Dish gardens are a cool alternative to potted plants and, unlike actual gardens, can be kept indoors and moved around. A dish garden is a small garden of flowers with similar light and watering needs grown in a shallow bowl. The bowl doesn’t need to be large; a 6” diameter bowl will do the trick.
Flowers such as succulents, shamrocks, cacti, flame violets, and club moss make excellent choices for a dish garden. Just be sure to check and see which plants work well being close together. If one plant requires a lot of water and the plant next to it doesn’t require any, you’re going to have a problem deciding how to water your garden. Some plants need more light than others, some plants need a dryer environment than others. But when you find the perfect combo, you can create a beautifully lush, mini garden.
While dish gardens are generally low maintenance, some care is needed to ensure your garden’s survival. First, find a place in your home with the appropriate environment and lighting.
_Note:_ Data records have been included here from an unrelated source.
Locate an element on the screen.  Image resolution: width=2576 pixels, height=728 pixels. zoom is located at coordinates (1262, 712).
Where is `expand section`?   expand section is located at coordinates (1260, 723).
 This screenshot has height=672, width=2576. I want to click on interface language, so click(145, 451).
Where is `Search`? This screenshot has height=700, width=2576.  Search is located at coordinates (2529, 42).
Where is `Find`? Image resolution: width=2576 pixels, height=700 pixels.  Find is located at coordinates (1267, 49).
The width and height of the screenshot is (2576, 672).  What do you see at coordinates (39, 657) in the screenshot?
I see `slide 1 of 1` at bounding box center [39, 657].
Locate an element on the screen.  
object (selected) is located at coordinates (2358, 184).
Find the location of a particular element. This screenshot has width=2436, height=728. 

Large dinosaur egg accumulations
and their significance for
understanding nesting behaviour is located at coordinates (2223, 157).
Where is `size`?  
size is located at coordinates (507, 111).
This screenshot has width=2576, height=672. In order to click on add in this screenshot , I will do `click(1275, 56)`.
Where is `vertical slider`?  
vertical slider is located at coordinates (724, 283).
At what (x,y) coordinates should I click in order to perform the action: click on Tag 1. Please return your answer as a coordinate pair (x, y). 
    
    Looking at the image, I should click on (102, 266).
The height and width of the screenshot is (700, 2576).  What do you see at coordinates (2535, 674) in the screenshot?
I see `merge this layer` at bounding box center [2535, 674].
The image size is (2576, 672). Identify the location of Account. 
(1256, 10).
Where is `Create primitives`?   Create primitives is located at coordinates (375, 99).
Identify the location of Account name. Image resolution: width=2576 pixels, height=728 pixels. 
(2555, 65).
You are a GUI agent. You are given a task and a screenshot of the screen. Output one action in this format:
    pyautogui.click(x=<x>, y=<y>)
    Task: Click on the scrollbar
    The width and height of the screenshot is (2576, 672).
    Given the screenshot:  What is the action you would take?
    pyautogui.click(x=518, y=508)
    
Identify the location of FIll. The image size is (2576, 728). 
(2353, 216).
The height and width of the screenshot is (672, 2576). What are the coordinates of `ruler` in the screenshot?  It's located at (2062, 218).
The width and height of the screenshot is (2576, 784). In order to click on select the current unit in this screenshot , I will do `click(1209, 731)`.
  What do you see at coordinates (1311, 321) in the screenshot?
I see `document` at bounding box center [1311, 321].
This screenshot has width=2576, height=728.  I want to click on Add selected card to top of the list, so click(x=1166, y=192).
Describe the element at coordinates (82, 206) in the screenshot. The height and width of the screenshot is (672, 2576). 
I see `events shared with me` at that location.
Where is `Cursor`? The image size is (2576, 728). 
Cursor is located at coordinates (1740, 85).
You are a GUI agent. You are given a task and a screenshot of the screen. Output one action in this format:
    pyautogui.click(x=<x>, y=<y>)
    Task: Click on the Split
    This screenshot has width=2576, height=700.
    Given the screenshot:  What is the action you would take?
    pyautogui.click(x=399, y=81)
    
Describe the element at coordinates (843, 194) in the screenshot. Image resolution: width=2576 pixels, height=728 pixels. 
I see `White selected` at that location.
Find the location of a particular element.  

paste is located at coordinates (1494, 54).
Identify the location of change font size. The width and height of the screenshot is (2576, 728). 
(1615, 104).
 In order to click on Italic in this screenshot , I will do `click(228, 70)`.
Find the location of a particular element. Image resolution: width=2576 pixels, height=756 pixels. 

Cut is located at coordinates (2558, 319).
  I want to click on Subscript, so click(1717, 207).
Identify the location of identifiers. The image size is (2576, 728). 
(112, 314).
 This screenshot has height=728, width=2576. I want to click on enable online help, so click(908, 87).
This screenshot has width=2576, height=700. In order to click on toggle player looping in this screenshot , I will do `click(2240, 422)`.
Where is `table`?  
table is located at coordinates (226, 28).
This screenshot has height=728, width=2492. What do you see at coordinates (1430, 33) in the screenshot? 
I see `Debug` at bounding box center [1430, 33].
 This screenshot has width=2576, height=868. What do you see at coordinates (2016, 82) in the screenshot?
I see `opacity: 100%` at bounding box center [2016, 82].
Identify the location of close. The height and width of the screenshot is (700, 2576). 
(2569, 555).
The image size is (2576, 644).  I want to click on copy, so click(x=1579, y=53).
If the plants in your garden like lots of sunlight, keeping the dish in a window that receives a lot of daylight is ideal. If your plants like cool, dim atmospheres, place the dish somewhere out of direct light in a room where the temperature stays relatively cool.
Most garden dish plants don’t require much water. If your dish doesn’t drain, over watering can drown your plants or cause rot on the roots. Depending on the plants, a 6” dish will only require about a cup of water every week. An 8”-10” container may require up to 2 cups while a 12”-16” container may need up to 4 cups. However, the best way to tell if your plants need water is simply to check the dryness of the soil. Stick your finger or a pencil about an inch into the soil. If it feels damp or the pencil comes out dark from being wet, then the plant is fine. If the soil is dry and your plant doesn’t like dry soil, water it. It’s as simple as that.
Dish garden plants do continue to grow, but at a slower rate especially if you nix the fertilizer. If the plants extend too far beyond the dish, you can gently trim them back with a sharp pair of scissors.
With the proper care and handling your dish garden can live a long, healthy life.
Dish gardens also make excellent gifts; they are beautiful, low maintenance and last long after they are given.